Monday, October 13, 2014

Another Excerpt from "Abominable"


Three days after the D.C. Bicentennial celebration replete with a nationally televised fireworks display attended by President Ford (of which I have absolutely no recollection), I was to celebrate something far more significant to me. On July 7, 1976 (the 7th day of the 7th month), I was turning 7 years old with only a minor lingering regret that I hadn’t been born a year later so that I could have turned 7 on 7-7-77. All things considered, I guess I’ve still been pretty lucky.

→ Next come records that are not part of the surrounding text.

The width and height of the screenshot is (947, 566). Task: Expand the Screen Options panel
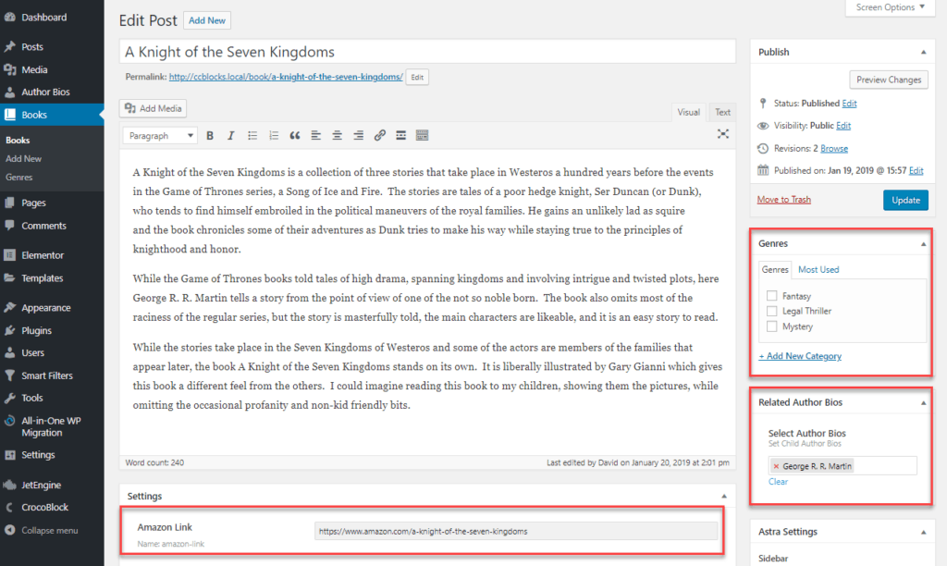[890, 7]
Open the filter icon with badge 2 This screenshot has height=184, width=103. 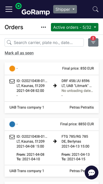click(x=93, y=42)
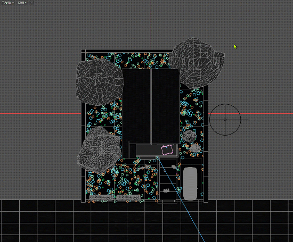Viewport: 293px width, 242px height.
Task: Click the green vertical axis line
Action: [x=151, y=24]
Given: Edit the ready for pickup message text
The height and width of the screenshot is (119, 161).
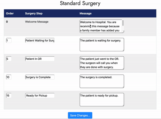Looking at the screenshot, I should point(102,99).
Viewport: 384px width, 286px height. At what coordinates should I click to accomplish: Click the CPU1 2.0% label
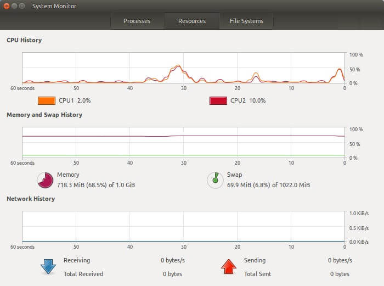[x=75, y=100]
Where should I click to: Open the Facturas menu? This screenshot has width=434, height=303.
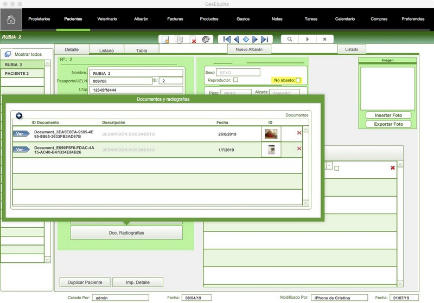click(175, 19)
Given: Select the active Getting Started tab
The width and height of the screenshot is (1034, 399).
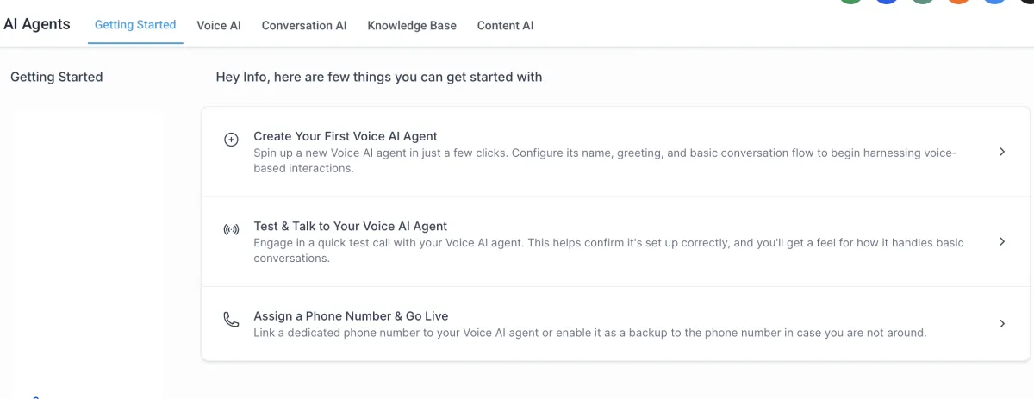Looking at the screenshot, I should click(135, 25).
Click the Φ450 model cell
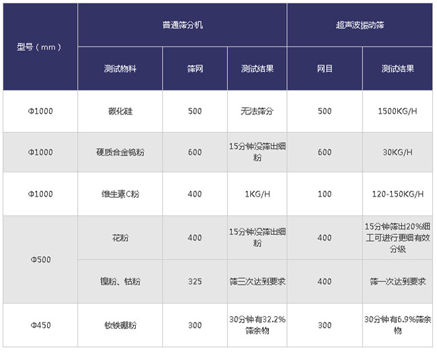This screenshot has height=352, width=437. tap(40, 325)
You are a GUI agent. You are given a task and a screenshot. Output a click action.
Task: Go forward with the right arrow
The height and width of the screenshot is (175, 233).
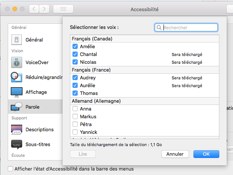(44, 9)
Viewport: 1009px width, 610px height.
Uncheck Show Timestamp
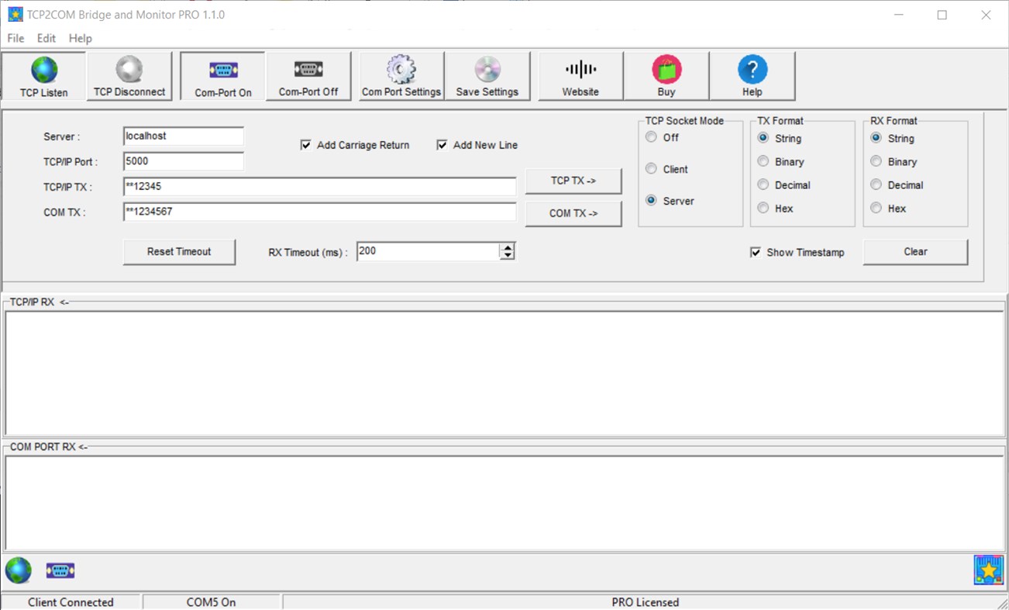[x=755, y=252]
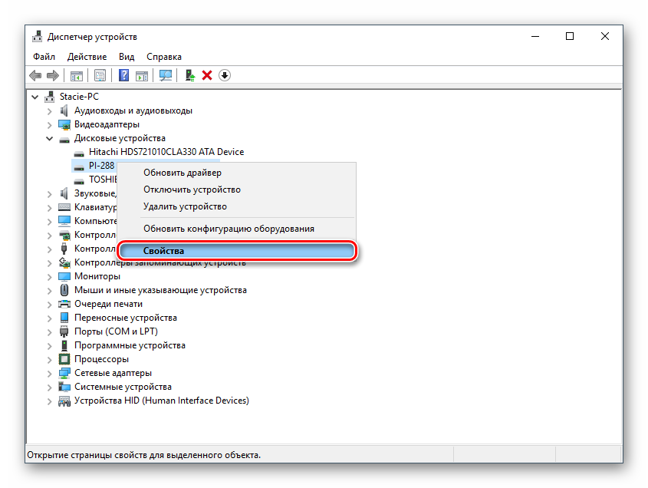This screenshot has width=648, height=488.
Task: Click the down-arrow disable device icon
Action: (225, 75)
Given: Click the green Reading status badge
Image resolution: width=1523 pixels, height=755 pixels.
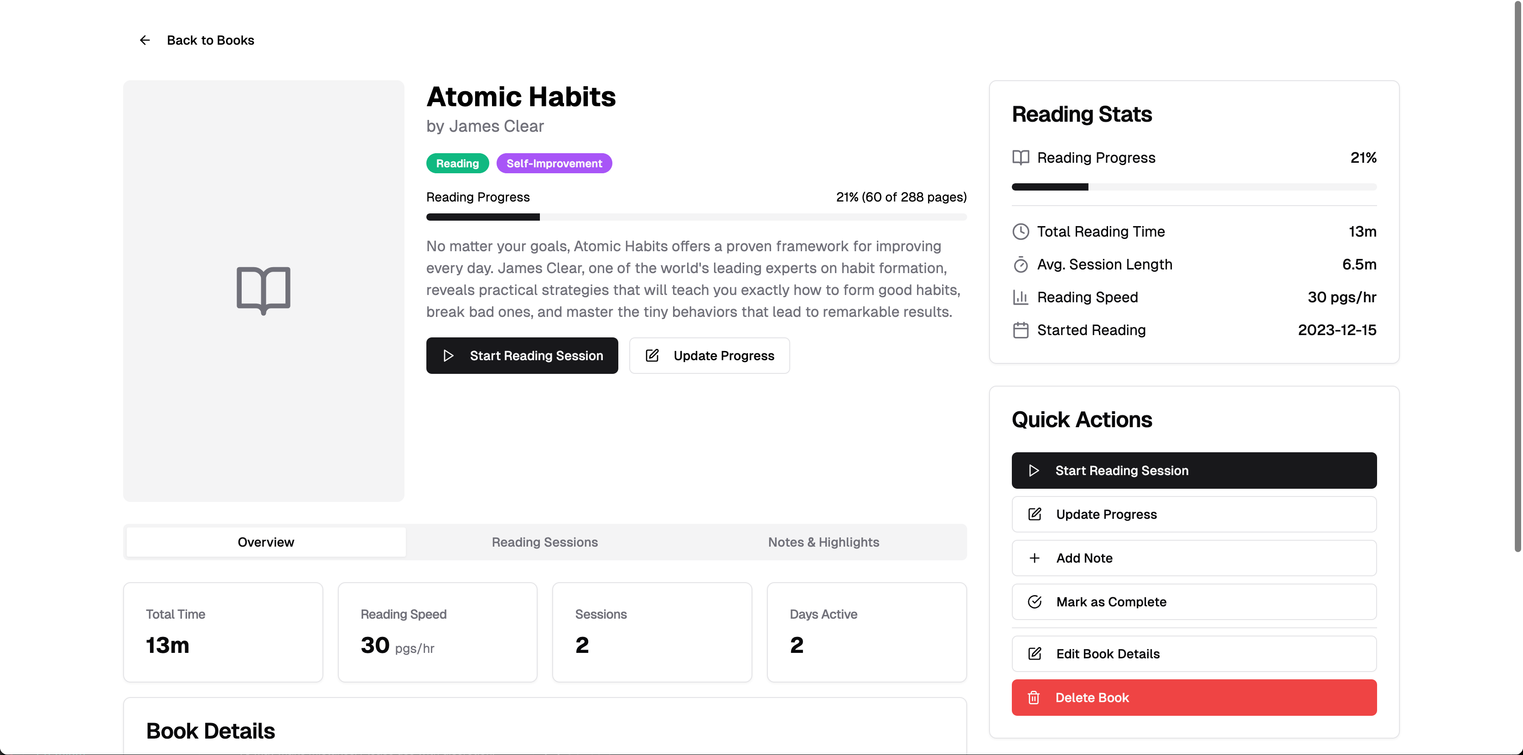Looking at the screenshot, I should (458, 163).
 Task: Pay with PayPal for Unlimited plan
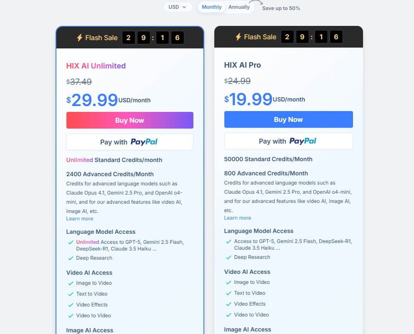pos(130,142)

It was around this time in my life, I suppose, during this period of great American patriotism that I began to notice subtle things about myself (and others began to notice in me) that were frankly a little out-of-step with the common sense of the times. A revolution, or should I say revulsion, was building inside of me, and oddly enough, it had to do with the contents of my Six Million Dollar Man Metal Lunch Box that I brought with me to 2nd grade everyday. It was with great trepidation and dread that I unlatched it each day along with the other children as we sat down for lunch together. What strange smell would be unleashed? What would be my humiliation today, I thought? What un-tradable delicacy, what useless 2nd-grade lunch currency, lurched in my Steve Austin lunch box?

It was my fate to never experience the culinary lunch pleasures of an American childhood. The classics - PB and J on Wonder Bread with the crusts cut off, turkey and cheese also on Wonder Bread, potato chips, Cheetos, Twinkies, Ho Hos, chocolate milk and many others - were all noticeably absent for me, and I could only look on enviously as my little classmates joyously munched away and traded goodies with each other but never with me. After all, what little American child in 1976 would have willingly given up his perfect little PB and J triangles of Peter Pan peanut butter and purple grape jelly for a piece of baguette dressed with Dijon mustard and stuffed with goose liver pate and lettuce. Have you ever smelled that? Have you ever unlatched a lunch box that has contained that for hours? It ain’t pretty. Or how do you suppose I would have gone about getting my hands on some Pringles back then? “Um, excuse me, Jimmy, do you want to trade those Pringles for my garnish of julienned radishes? No? Ok, how about my mushrooms stuffed with a raisin-coriander mixture? Still no?! C’mon! Alright, alright, let’s talk desserts. How about you trade me that Twinkie for a slice of strawberry tart?” It was hopeless. Kids aren’t stupid.